#### The records:
*** Begin section ***
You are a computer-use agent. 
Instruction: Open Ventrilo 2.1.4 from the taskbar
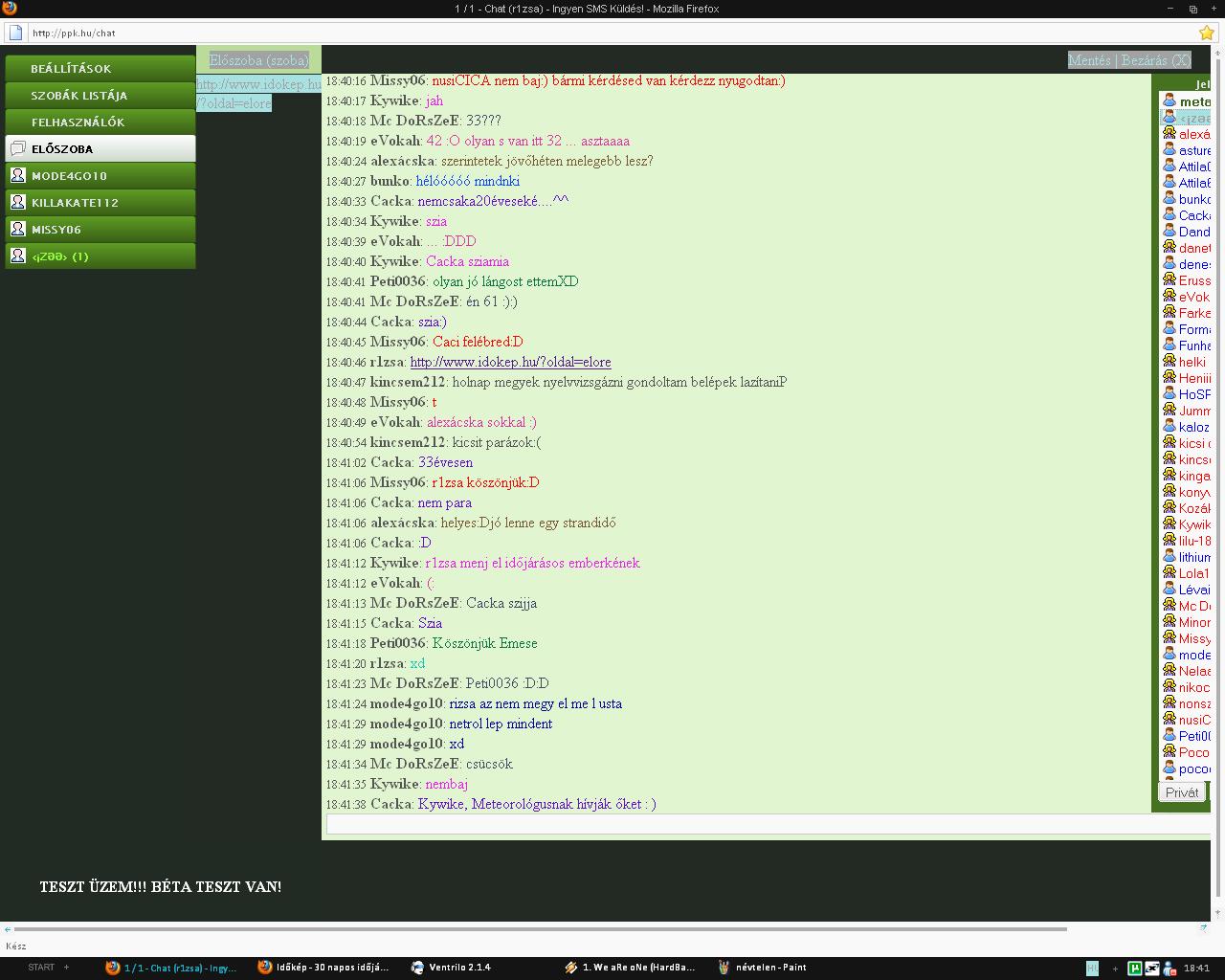[x=450, y=968]
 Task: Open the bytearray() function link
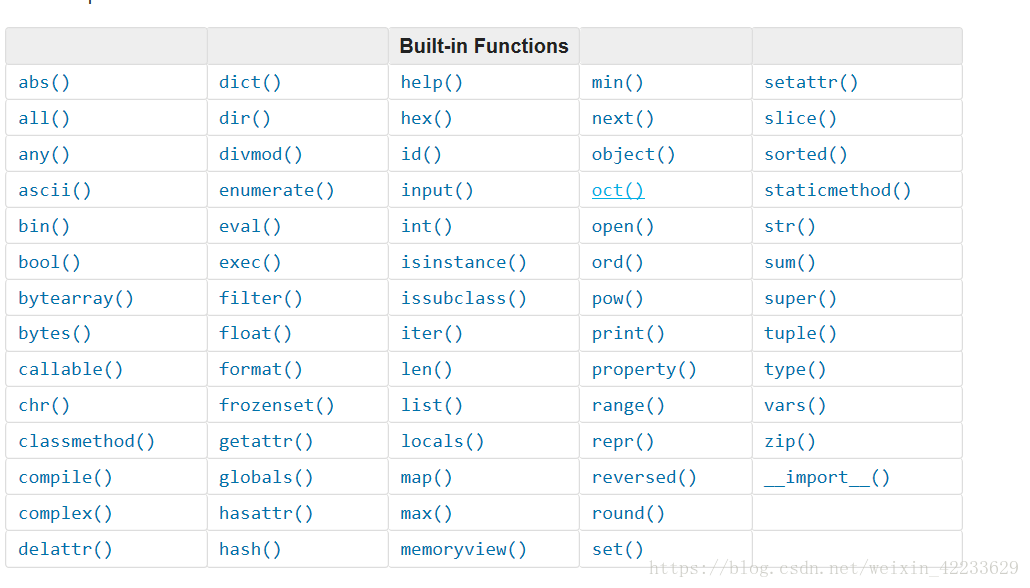click(x=76, y=298)
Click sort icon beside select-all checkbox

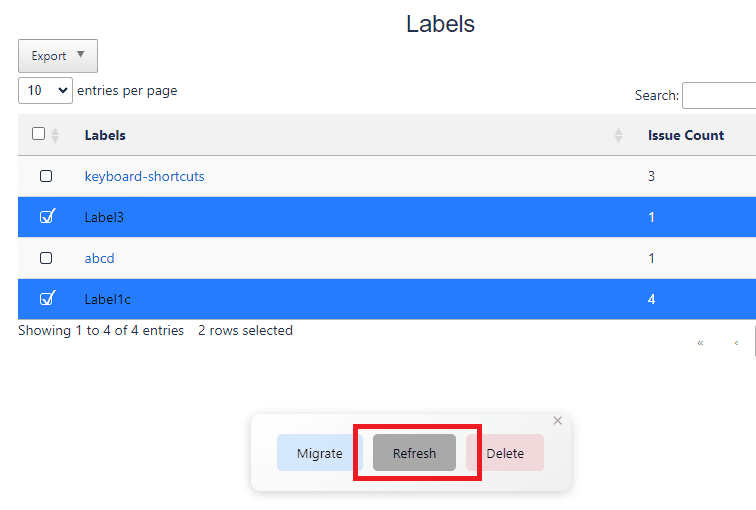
*** End section ***
#### Exercise instructions:
Repeat the lines of the records verbatim, starting at the line containing "Instruction: Open Ventrilo" and stopping after the final line. Images stay out.

#### Result:
Instruction: Open Ventrilo 2.1.4 from the taskbar
[x=450, y=968]
 Task: Open the bytearray() function link
click(x=76, y=298)
Click sort icon beside select-all checkbox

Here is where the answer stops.